Containers and the Importance of a Training Partner Who Understands Them

Terry Cox
Terry Cox
Sep 3, 2018 · 4 min read

In 2018, it is impossible to go to a developer or cloud conference or attend a talk that does not eventually get around to talking about containers or container orchestration.

The big three cloud vendors (Amazon, Google and Microsoft) are all in when it comes to containers, particularly with Kubernetes for orchestration. Why is this?

How Virtualization is Structured

During the golden age of virtualization (which has hardly ‘gone by’, but in the world of technology, it is certainly old hat), use cases were driven by the need to maximize the corporate spend on infrastructure. Buying physical hardware that was designed to meet the highest resource needs of a given application meant that it was not uncommon for it to sit idle for most of its life. In an effort to maximize that investment, virtualization was born. Suddenly, our powerful servers could provide resources to multiple applications under normal load. In clusters, these new ‘hypervisors’ could even move workloads between physical systems when resource utilization necessitated.

Although we now could serve multiple applications on a single virtual server, there were still efficiencies that were missing that continued to drive cost (storage chief among them since we now stored full operating systems multiple times on the same storage devices).

Containers solve many of those problems. Now, to be clear, containers have been around for some time (mainframe partitions, Solaris containers, BSD Jails, etc). Just as we began to reach the limitations of virtualization in terms of benefits, Docker comes along and ‘wraps’ containers into a nice, easy to manage and manipulate manner. Now, we have this mechanism to maximize resource utilization even further by only storing the dependencies for a given application since we no longer require a full OS stack. Each container can just use the compute resources it needs, or can easily be limited as desired.

How Containers Differ

If that were all that containers did, it might still have been enough. But they do so much more. Now we can abstract discrete functions and applications easily. We can isolate their process from each other and the underlying host operating system. We can deploy, upgrade and redeploy in seconds. We can move them around, consistently deploying application states in dev, test, staging and production environments and have them look and behave exactly the same way.
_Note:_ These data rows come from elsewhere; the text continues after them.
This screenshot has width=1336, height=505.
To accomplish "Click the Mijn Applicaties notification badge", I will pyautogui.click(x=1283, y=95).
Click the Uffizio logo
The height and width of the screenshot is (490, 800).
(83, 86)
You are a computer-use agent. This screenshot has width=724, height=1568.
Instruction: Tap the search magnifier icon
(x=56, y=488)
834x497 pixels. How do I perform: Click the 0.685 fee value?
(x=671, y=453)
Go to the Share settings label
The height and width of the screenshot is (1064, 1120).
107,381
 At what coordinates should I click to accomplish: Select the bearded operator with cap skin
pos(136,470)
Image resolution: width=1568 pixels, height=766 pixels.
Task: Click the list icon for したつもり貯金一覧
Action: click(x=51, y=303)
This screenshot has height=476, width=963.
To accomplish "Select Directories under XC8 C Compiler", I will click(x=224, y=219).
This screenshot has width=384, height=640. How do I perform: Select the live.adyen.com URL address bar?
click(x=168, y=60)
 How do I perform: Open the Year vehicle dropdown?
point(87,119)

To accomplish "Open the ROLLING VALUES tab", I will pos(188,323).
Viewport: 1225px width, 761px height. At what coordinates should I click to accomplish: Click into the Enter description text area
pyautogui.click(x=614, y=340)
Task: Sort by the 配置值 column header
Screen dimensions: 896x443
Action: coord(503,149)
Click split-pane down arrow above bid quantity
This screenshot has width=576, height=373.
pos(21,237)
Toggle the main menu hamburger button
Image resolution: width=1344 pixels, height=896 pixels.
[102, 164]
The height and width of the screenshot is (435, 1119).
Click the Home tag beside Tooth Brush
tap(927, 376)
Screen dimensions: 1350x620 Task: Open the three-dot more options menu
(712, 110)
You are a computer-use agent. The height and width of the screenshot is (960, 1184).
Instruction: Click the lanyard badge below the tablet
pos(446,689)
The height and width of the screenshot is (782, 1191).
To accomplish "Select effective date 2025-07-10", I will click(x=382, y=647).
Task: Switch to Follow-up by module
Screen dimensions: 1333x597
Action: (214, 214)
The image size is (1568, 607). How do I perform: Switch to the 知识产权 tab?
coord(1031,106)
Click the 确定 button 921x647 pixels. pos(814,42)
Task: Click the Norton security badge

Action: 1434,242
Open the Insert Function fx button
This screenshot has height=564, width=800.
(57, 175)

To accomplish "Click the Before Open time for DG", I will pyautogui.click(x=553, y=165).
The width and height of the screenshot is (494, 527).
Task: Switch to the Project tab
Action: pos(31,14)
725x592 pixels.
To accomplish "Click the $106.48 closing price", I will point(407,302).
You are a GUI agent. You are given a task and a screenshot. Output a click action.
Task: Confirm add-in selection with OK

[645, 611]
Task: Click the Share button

How do we manage those containers across a large cluster? Orchestration tools like Docker Swarm and Kubernetes all fit that bill and each has their advantages (with Kubernetes arguably having the most momentum and support, particularly in the cloud). So, how do you get your hands around all of this?

Kubernetes and Container Orchestration

That is where having a training partner like Linux Academy is so important. With no specific allegiance other than to our students, we can provide the vital training (certification preparation or real world deep dives and use cases) that your organization needs to understand and implement containers in the right way.

How do we do that? With a dedicated, full time staff of certified instructors. We do not use contractors that are here today and gone tomorrow. Even in our certification preparation courses, we are equally driven to prepare you to pass the certification as we are to prepare you to apply your knowledge in the enterprise. With learning activities that provision real environments, you can get your hands on the technologies and practice everything you learn. At the end, you receive feedback on how well you did and what you may need to review.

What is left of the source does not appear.